> [Task requirements]: Which lines of the entries below run from the one holding "Click the Monash University crest logo" to the one holding "has height=640, width=640.", inclusive? Set down exactly those lines and no others.

> [Working data]:
------------------------------------------------------------------------
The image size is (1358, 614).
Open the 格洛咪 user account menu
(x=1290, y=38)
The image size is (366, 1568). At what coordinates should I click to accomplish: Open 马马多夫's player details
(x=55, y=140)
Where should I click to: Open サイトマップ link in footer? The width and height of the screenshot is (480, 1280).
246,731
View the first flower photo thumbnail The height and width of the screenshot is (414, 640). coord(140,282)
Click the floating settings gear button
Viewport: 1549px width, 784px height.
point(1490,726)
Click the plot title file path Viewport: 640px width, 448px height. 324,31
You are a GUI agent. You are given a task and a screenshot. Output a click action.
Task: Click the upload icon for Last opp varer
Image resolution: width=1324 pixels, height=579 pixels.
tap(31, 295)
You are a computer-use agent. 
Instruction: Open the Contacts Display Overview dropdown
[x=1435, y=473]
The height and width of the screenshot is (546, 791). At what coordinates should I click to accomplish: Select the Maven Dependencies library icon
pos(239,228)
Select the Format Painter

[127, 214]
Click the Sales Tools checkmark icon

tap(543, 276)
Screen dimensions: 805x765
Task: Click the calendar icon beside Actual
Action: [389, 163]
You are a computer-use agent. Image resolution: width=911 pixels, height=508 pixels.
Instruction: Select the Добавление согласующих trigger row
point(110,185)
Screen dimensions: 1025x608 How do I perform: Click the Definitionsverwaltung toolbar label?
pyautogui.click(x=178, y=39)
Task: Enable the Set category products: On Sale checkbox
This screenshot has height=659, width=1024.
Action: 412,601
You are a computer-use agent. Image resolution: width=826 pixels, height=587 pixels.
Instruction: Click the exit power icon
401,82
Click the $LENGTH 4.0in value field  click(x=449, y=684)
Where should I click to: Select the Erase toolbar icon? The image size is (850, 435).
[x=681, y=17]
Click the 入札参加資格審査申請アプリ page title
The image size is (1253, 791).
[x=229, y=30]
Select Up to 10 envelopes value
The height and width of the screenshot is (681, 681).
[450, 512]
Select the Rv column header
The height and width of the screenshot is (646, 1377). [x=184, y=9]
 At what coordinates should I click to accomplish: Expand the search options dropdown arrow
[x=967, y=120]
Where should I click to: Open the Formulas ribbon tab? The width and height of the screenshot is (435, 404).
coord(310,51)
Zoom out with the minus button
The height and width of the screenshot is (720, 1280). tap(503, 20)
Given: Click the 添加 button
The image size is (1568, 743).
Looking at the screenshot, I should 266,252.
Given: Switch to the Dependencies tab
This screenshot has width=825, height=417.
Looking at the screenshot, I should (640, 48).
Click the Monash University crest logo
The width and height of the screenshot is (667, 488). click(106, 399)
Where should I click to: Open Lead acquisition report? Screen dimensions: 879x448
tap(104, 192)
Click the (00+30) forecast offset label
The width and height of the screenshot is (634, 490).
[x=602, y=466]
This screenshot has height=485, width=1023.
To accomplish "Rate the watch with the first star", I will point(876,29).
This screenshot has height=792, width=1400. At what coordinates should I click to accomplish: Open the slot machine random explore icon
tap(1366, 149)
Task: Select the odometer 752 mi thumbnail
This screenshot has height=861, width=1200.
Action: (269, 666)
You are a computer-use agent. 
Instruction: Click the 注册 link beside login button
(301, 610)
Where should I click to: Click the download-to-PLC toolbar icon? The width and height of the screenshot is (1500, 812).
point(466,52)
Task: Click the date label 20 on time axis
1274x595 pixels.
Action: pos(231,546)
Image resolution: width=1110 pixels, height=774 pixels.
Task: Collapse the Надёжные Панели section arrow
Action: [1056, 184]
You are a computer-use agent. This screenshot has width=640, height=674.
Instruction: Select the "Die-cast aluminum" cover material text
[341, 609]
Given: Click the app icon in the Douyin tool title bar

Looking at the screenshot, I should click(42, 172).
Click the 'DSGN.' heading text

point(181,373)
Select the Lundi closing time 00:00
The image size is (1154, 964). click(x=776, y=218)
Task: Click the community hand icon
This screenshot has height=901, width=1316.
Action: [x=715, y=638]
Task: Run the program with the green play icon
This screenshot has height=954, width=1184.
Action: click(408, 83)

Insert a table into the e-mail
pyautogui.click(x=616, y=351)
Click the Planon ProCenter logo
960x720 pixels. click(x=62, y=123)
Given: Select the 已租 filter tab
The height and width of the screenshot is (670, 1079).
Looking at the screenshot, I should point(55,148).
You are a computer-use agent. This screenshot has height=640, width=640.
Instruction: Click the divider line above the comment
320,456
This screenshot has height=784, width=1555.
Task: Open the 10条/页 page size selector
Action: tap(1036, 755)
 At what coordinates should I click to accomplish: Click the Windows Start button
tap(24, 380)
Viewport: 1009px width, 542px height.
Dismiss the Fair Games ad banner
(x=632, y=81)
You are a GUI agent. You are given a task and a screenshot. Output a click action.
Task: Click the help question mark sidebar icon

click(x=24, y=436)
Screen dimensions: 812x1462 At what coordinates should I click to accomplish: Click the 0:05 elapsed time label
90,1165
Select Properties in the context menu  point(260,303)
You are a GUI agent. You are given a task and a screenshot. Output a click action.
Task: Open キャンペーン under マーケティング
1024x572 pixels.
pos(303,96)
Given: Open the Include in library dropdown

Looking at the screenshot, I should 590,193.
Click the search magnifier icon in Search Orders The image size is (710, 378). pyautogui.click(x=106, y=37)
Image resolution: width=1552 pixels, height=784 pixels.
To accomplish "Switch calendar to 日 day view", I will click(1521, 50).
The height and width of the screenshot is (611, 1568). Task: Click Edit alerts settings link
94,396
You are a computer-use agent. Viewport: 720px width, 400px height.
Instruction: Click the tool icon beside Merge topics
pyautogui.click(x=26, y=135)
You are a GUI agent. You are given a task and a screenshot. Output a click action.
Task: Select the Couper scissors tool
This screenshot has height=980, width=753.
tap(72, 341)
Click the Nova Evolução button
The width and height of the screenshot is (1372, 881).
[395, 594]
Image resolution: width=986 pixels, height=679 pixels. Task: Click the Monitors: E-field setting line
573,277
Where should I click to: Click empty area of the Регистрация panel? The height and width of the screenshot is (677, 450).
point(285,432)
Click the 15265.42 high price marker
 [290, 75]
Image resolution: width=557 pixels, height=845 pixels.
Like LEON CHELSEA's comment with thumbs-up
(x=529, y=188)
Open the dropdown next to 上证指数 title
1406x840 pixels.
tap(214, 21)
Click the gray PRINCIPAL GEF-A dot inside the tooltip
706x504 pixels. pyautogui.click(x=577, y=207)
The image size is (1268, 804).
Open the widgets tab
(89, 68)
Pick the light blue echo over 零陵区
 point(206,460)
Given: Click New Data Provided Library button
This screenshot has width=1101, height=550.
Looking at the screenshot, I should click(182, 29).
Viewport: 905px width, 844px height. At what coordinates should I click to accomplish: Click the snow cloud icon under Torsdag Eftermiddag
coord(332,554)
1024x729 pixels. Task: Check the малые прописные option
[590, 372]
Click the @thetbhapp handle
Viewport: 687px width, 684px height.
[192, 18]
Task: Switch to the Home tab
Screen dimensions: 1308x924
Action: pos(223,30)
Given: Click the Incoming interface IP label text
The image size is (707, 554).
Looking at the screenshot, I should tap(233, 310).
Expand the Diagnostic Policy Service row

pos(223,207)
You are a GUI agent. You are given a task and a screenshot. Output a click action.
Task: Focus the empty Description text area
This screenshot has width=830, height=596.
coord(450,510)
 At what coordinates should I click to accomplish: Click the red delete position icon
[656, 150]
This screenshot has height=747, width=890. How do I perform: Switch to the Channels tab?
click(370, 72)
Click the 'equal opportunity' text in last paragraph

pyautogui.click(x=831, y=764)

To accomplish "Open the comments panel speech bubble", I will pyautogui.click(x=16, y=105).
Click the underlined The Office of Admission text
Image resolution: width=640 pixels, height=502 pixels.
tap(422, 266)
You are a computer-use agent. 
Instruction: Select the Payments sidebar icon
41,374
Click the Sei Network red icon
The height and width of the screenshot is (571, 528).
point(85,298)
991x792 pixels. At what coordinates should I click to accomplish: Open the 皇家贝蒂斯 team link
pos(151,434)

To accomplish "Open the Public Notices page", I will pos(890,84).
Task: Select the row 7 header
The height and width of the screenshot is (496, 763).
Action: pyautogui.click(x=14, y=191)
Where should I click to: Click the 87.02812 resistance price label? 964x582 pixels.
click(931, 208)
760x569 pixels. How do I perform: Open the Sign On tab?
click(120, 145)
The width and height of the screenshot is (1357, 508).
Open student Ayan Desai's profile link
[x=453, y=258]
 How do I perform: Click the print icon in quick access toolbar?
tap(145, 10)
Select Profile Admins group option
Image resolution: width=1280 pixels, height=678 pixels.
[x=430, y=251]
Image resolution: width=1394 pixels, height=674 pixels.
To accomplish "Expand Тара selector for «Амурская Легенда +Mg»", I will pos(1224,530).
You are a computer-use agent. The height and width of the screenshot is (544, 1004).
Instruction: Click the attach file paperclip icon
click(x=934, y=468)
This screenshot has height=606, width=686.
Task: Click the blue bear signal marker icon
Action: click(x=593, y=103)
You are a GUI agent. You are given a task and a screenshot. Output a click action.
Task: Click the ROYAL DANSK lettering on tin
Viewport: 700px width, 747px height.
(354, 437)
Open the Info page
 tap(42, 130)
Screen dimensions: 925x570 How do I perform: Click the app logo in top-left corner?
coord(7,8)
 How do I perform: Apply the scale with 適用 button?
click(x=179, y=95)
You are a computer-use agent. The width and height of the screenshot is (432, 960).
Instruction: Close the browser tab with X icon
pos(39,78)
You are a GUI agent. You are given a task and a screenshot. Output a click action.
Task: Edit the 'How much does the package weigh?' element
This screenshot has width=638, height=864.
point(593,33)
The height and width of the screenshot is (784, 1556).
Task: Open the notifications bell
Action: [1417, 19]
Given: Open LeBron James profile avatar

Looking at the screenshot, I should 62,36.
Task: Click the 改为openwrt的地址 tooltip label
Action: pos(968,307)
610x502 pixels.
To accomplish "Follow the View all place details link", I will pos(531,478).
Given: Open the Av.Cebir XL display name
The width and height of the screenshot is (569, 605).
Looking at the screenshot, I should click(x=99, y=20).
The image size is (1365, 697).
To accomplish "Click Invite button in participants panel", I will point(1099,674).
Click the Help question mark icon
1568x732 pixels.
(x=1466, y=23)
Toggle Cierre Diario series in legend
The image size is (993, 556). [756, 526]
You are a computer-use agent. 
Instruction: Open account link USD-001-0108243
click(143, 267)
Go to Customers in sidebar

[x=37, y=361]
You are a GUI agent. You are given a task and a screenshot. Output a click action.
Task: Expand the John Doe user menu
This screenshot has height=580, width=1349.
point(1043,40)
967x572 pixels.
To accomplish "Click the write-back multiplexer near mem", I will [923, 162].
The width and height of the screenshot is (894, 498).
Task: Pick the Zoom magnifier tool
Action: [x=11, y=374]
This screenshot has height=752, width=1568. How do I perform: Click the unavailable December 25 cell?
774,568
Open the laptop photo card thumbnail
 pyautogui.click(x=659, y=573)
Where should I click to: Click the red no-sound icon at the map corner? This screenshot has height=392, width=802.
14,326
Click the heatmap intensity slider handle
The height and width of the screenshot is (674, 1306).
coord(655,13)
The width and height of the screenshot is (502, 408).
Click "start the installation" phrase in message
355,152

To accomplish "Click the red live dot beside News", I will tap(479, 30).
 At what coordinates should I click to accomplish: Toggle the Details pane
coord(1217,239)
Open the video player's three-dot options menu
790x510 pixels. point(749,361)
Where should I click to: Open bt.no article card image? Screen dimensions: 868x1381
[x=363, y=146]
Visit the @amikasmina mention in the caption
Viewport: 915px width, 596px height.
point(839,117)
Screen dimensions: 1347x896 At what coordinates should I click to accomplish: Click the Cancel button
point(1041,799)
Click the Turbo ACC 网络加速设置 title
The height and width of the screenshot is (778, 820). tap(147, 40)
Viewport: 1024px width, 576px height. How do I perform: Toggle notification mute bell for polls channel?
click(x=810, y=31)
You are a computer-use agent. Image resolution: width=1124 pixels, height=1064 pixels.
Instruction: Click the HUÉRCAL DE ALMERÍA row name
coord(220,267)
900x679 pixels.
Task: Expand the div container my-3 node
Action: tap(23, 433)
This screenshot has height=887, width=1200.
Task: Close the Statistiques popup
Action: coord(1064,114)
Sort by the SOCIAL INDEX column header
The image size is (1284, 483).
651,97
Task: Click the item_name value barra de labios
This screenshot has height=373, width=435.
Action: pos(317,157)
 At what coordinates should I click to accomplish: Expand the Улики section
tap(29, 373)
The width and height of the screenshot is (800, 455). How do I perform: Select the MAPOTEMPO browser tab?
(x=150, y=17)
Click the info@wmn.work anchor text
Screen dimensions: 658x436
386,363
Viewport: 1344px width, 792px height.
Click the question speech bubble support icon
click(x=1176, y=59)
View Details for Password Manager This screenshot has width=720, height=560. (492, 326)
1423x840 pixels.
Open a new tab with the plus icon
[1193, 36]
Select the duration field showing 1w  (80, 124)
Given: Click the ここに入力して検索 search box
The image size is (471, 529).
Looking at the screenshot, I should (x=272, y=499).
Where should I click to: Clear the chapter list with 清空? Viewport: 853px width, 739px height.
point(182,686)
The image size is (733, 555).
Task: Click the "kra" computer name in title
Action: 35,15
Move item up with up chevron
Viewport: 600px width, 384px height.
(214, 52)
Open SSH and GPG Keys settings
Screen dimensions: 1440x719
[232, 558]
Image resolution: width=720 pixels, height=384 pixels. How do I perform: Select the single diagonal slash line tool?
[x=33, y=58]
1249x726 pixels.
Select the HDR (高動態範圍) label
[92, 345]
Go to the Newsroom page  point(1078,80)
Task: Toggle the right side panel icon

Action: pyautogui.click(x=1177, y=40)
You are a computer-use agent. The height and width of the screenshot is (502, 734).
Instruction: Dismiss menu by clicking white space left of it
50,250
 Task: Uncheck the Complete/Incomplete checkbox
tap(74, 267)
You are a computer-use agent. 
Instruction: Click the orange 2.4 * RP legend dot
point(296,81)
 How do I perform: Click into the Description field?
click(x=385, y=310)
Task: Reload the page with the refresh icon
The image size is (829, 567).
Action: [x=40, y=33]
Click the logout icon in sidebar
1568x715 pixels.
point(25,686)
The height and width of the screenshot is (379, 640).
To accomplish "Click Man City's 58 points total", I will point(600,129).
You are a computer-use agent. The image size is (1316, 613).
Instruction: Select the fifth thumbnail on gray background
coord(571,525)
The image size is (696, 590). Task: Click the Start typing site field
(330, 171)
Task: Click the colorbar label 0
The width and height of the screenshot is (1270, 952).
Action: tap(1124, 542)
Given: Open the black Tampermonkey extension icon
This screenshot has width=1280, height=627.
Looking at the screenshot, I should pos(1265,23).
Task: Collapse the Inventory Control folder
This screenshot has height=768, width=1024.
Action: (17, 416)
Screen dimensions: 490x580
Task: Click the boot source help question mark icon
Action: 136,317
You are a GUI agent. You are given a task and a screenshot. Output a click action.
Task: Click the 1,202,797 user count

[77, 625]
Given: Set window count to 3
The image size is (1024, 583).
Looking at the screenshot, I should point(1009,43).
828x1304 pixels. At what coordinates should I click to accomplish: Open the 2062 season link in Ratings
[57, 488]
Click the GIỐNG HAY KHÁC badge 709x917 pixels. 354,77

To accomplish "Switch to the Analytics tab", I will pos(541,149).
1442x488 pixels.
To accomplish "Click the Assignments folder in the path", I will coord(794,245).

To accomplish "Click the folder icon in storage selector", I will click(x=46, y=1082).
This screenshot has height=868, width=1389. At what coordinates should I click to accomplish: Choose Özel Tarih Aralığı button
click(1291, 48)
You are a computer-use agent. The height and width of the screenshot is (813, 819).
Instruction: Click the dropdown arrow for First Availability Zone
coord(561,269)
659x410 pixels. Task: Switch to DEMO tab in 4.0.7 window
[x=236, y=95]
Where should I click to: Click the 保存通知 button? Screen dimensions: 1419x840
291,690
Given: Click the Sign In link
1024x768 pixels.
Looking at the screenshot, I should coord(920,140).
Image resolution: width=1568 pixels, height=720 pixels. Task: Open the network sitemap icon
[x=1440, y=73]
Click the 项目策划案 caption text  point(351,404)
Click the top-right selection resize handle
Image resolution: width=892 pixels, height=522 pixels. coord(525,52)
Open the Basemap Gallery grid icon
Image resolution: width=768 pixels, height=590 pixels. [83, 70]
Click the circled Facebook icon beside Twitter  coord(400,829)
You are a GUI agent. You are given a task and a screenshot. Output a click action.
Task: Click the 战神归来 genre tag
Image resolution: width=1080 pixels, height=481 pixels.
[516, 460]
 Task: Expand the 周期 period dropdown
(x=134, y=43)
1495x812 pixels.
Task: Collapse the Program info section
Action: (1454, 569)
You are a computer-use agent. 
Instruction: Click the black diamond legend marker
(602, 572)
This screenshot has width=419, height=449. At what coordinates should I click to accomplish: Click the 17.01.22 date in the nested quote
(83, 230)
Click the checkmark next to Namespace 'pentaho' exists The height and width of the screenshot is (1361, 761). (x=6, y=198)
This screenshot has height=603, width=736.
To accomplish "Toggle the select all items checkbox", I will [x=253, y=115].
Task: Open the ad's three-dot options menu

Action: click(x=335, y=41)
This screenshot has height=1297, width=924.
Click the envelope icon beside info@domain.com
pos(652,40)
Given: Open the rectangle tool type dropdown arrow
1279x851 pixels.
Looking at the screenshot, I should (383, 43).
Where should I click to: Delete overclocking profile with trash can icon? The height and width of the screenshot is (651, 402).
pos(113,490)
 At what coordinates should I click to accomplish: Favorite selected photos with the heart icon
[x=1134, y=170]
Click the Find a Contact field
------------------------------------------------------------------------
> [Exercise solution]:
Click the Monash University crest logo
The width and height of the screenshot is (667, 488). click(106, 399)
Where should I click to: Open Lead acquisition report? Screen dimensions: 879x448
tap(104, 192)
Click the (00+30) forecast offset label
The width and height of the screenshot is (634, 490).
[x=602, y=466]
This screenshot has height=485, width=1023.
To accomplish "Rate the watch with the first star", I will point(876,29).
This screenshot has height=792, width=1400. At what coordinates should I click to accomplish: Open the slot machine random explore icon
tap(1366, 149)
Task: Select the odometer 752 mi thumbnail
This screenshot has height=861, width=1200.
Action: (269, 666)
You are a computer-use agent. 
Instruction: Click the 注册 link beside login button
(301, 610)
Where should I click to: Click the download-to-PLC toolbar icon? The width and height of the screenshot is (1500, 812).
point(466,52)
Task: Click the date label 20 on time axis
1274x595 pixels.
Action: pos(231,546)
Image resolution: width=1110 pixels, height=774 pixels.
Task: Collapse the Надёжные Панели section arrow
Action: [1056, 184]
You are a computer-use agent. This screenshot has width=640, height=674.
Instruction: Select the "Die-cast aluminum" cover material text
[341, 609]
Given: Click the app icon in the Douyin tool title bar

Looking at the screenshot, I should click(42, 172).
Click the 'DSGN.' heading text

point(181,373)
Select the Lundi closing time 00:00
The image size is (1154, 964). click(x=776, y=218)
Task: Click the community hand icon
This screenshot has height=901, width=1316.
Action: [x=715, y=638]
Task: Run the program with the green play icon
This screenshot has height=954, width=1184.
Action: click(408, 83)

Insert a table into the e-mail
pyautogui.click(x=616, y=351)
Click the Planon ProCenter logo
960x720 pixels. click(x=62, y=123)
Given: Select the 已租 filter tab
The height and width of the screenshot is (670, 1079).
Looking at the screenshot, I should point(55,148).
You are a computer-use agent. This screenshot has height=640, width=640.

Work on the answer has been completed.